#### PROBLEM
Print every line exactly as it appears in the material below.

#### PROVIDED DATA
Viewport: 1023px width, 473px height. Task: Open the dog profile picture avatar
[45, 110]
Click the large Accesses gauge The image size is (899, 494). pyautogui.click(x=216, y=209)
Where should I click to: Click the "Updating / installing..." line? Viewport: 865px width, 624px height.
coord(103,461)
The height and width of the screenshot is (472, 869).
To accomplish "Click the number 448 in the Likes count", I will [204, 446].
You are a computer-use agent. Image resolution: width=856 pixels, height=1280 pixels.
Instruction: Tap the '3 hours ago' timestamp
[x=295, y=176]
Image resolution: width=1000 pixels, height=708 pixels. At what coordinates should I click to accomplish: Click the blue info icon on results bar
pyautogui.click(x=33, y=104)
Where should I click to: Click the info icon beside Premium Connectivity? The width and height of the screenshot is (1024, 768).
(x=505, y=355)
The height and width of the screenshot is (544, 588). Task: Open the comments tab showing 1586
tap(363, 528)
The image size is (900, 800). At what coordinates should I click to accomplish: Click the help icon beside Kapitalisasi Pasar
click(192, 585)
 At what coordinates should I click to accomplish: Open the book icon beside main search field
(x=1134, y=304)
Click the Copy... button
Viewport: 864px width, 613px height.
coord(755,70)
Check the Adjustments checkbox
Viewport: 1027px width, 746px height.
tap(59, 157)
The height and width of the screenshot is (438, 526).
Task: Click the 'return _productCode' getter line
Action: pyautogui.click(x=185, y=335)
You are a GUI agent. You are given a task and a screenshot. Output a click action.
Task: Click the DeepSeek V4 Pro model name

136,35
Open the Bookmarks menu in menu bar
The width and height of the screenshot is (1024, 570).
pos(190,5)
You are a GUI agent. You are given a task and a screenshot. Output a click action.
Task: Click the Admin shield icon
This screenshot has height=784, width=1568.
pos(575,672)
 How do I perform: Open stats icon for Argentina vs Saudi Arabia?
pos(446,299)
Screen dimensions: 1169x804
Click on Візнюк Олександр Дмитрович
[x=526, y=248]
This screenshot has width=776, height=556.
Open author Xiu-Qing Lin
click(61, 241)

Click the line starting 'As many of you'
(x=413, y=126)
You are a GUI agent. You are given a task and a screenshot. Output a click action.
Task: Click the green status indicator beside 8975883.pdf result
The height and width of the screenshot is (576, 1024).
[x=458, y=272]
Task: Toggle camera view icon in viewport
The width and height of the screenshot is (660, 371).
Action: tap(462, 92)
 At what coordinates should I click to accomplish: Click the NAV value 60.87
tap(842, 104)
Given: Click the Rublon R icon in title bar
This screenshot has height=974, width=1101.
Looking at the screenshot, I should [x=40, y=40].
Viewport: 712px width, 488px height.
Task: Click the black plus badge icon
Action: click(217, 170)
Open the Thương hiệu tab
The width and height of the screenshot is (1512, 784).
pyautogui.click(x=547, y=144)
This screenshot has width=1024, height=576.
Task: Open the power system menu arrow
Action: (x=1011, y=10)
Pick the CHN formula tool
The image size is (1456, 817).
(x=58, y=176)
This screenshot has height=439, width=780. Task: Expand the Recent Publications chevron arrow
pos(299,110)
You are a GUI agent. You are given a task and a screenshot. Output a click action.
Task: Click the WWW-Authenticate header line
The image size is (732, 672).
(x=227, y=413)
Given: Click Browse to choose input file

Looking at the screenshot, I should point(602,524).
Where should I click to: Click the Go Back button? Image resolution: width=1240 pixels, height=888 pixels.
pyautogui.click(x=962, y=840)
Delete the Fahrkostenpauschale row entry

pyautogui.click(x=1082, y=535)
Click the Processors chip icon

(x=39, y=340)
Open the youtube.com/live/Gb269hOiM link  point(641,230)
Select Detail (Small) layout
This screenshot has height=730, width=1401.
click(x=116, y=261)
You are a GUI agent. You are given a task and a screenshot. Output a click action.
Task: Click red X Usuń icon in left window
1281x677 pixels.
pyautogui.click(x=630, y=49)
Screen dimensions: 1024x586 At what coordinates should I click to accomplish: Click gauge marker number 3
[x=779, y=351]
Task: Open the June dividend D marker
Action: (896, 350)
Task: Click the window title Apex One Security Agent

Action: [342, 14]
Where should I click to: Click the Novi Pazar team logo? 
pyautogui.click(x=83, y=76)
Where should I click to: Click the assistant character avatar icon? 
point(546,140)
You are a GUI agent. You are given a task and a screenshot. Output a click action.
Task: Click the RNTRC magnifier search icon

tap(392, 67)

#### THE COMPLETED TASK
Viewport: 1023px width, 473px height. Task: Open the dog profile picture avatar
[45, 110]
Click the large Accesses gauge The image size is (899, 494). pyautogui.click(x=216, y=209)
Where should I click to: Click the "Updating / installing..." line? Viewport: 865px width, 624px height.
coord(103,461)
The height and width of the screenshot is (472, 869).
To accomplish "Click the number 448 in the Likes count", I will [204, 446].
You are a computer-use agent. Image resolution: width=856 pixels, height=1280 pixels.
Instruction: Tap the '3 hours ago' timestamp
[x=295, y=176]
Image resolution: width=1000 pixels, height=708 pixels. At what coordinates should I click to accomplish: Click the blue info icon on results bar
pyautogui.click(x=33, y=104)
Where should I click to: Click the info icon beside Premium Connectivity? The width and height of the screenshot is (1024, 768).
(x=505, y=355)
The height and width of the screenshot is (544, 588). Task: Open the comments tab showing 1586
tap(363, 528)
The image size is (900, 800). At what coordinates should I click to accomplish: Click the help icon beside Kapitalisasi Pasar
click(192, 585)
 At what coordinates should I click to accomplish: Open the book icon beside main search field
(x=1134, y=304)
Click the Copy... button
Viewport: 864px width, 613px height.
coord(755,70)
Check the Adjustments checkbox
Viewport: 1027px width, 746px height.
tap(59, 157)
The height and width of the screenshot is (438, 526).
Task: Click the 'return _productCode' getter line
Action: pyautogui.click(x=185, y=335)
You are a GUI agent. You are given a task and a screenshot. Output a click action.
Task: Click the DeepSeek V4 Pro model name

136,35
Open the Bookmarks menu in menu bar
The width and height of the screenshot is (1024, 570).
pos(190,5)
You are a GUI agent. You are given a task and a screenshot. Output a click action.
Task: Click the Admin shield icon
This screenshot has height=784, width=1568.
pos(575,672)
 How do I perform: Open stats icon for Argentina vs Saudi Arabia?
pos(446,299)
Screen dimensions: 1169x804
Click on Візнюк Олександр Дмитрович
[x=526, y=248]
This screenshot has width=776, height=556.
Open author Xiu-Qing Lin
click(61, 241)

Click the line starting 'As many of you'
(x=413, y=126)
You are a GUI agent. You are given a task and a screenshot. Output a click action.
Task: Click the green status indicator beside 8975883.pdf result
The height and width of the screenshot is (576, 1024).
[x=458, y=272]
Task: Toggle camera view icon in viewport
The width and height of the screenshot is (660, 371).
Action: tap(462, 92)
 At what coordinates should I click to accomplish: Click the NAV value 60.87
tap(842, 104)
Given: Click the Rublon R icon in title bar
This screenshot has height=974, width=1101.
Looking at the screenshot, I should [x=40, y=40].
Viewport: 712px width, 488px height.
Task: Click the black plus badge icon
Action: click(217, 170)
Open the Thương hiệu tab
The width and height of the screenshot is (1512, 784).
pyautogui.click(x=547, y=144)
This screenshot has width=1024, height=576.
Task: Open the power system menu arrow
Action: (x=1011, y=10)
Pick the CHN formula tool
The image size is (1456, 817).
(x=58, y=176)
This screenshot has height=439, width=780. Task: Expand the Recent Publications chevron arrow
pos(299,110)
You are a GUI agent. You are given a task and a screenshot. Output a click action.
Task: Click the WWW-Authenticate header line
The image size is (732, 672).
(x=227, y=413)
Given: Click Browse to choose input file

Looking at the screenshot, I should point(602,524).
Where should I click to: Click the Go Back button? Image resolution: width=1240 pixels, height=888 pixels.
pyautogui.click(x=962, y=840)
Delete the Fahrkostenpauschale row entry

pyautogui.click(x=1082, y=535)
Click the Processors chip icon

(x=39, y=340)
Open the youtube.com/live/Gb269hOiM link  point(641,230)
Select Detail (Small) layout
This screenshot has height=730, width=1401.
click(x=116, y=261)
You are a GUI agent. You are given a task and a screenshot. Output a click action.
Task: Click red X Usuń icon in left window
1281x677 pixels.
pyautogui.click(x=630, y=49)
Screen dimensions: 1024x586 At what coordinates should I click to accomplish: Click gauge marker number 3
[x=779, y=351]
Task: Open the June dividend D marker
Action: (896, 350)
Task: Click the window title Apex One Security Agent

Action: [342, 14]
Where should I click to: Click the Novi Pazar team logo? 
pyautogui.click(x=83, y=76)
Where should I click to: Click the assistant character avatar icon? 
point(546,140)
You are a GUI agent. You are given a task and a screenshot. Output a click action.
Task: Click the RNTRC magnifier search icon

tap(392, 67)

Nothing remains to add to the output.